Sarah turned away, looking at the fire, a little pain on her face.
Jane checked the drawers, the wardrobe, the boxes, the floor, the curtains, everywhere, before she looked under the bed. Derek. He stared with his blank face. Jane reached her hand out into the darkness, her heart shaking, scared as if the doll was going to grab her, bite her, pull her underneath. She ripped it out.
The puppet frightened mummy now too. Jane never believed it until, on that night, she found Sarah like she found him. Like those years ago.
She took the doll and dangled him in front of her.
“You found him,” Sarah said. “He said you were looking.”
Jane froze. Even her daughter frightened her now.

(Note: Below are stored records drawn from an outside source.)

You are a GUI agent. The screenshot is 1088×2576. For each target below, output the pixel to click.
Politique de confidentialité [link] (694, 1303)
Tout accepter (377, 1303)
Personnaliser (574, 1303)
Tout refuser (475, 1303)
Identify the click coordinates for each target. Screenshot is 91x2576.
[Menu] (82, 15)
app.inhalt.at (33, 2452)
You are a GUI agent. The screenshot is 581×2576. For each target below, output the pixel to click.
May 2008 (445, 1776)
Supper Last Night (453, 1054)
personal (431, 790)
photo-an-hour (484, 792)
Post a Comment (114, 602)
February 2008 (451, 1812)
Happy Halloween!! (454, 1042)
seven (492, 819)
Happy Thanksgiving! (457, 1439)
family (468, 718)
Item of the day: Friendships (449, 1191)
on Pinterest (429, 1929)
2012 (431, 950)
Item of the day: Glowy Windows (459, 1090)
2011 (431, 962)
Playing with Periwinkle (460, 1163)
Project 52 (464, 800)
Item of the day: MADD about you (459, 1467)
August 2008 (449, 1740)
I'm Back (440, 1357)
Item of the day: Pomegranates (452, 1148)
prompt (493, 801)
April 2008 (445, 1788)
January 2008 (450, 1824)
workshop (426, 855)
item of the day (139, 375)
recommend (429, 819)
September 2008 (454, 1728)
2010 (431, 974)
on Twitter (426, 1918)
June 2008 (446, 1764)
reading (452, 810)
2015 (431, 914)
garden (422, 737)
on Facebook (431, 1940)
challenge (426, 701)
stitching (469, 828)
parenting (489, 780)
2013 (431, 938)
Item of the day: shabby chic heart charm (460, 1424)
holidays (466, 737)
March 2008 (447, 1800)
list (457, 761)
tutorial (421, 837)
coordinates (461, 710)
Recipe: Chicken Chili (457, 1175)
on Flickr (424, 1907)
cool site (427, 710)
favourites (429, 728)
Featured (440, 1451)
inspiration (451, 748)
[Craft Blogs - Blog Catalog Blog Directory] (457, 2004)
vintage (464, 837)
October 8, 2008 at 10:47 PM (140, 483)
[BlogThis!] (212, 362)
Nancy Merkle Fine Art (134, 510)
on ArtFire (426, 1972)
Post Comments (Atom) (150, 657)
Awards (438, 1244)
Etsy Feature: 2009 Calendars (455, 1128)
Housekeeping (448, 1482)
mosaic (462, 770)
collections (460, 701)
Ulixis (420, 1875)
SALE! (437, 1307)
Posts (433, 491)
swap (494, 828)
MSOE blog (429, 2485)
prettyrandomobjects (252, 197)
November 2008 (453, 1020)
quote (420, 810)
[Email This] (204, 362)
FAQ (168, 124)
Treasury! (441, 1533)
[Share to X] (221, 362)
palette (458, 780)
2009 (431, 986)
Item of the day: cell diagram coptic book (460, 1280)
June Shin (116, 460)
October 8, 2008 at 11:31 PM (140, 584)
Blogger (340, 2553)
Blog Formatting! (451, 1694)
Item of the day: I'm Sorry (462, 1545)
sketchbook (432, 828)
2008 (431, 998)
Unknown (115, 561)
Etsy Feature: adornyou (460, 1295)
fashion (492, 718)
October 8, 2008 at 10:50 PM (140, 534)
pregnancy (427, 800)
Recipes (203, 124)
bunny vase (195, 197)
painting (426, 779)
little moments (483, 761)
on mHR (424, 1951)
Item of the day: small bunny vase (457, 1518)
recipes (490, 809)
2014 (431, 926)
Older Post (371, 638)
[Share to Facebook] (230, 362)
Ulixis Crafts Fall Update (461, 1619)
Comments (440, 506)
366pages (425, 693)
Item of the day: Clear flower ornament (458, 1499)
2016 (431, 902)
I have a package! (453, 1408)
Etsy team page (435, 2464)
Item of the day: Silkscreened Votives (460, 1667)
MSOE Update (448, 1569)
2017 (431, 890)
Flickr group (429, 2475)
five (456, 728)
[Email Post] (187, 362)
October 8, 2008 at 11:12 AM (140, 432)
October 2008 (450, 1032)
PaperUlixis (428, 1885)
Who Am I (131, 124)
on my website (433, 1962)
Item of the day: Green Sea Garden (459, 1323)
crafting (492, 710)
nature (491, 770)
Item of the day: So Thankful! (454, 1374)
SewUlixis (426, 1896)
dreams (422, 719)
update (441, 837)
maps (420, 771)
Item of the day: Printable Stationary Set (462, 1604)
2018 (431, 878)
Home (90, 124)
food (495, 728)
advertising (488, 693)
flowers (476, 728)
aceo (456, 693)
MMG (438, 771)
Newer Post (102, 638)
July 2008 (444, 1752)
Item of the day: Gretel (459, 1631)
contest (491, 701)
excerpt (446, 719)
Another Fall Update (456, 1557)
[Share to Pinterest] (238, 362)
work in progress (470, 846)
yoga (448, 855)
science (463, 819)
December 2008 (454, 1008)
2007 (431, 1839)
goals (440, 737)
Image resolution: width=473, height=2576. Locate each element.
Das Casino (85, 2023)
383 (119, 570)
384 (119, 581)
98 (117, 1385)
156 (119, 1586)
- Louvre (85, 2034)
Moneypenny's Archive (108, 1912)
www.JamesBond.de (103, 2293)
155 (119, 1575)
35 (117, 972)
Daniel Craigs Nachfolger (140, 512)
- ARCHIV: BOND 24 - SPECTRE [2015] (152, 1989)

Derek hung with the same lifeless limbs – the same dead stare. She didn’t understand it either. She hated it – its name, its stare, its dead, long limbs – just like she hated the child those years ago. She threw him in the fire.
The flames ate the wood.
Sarah watched. “You can burn the body, but you can’t burn him, mummy,” she said. Through the flames, the haze, she saw a smile on his blackening face. “You can burn the body, but you can’t burn him.”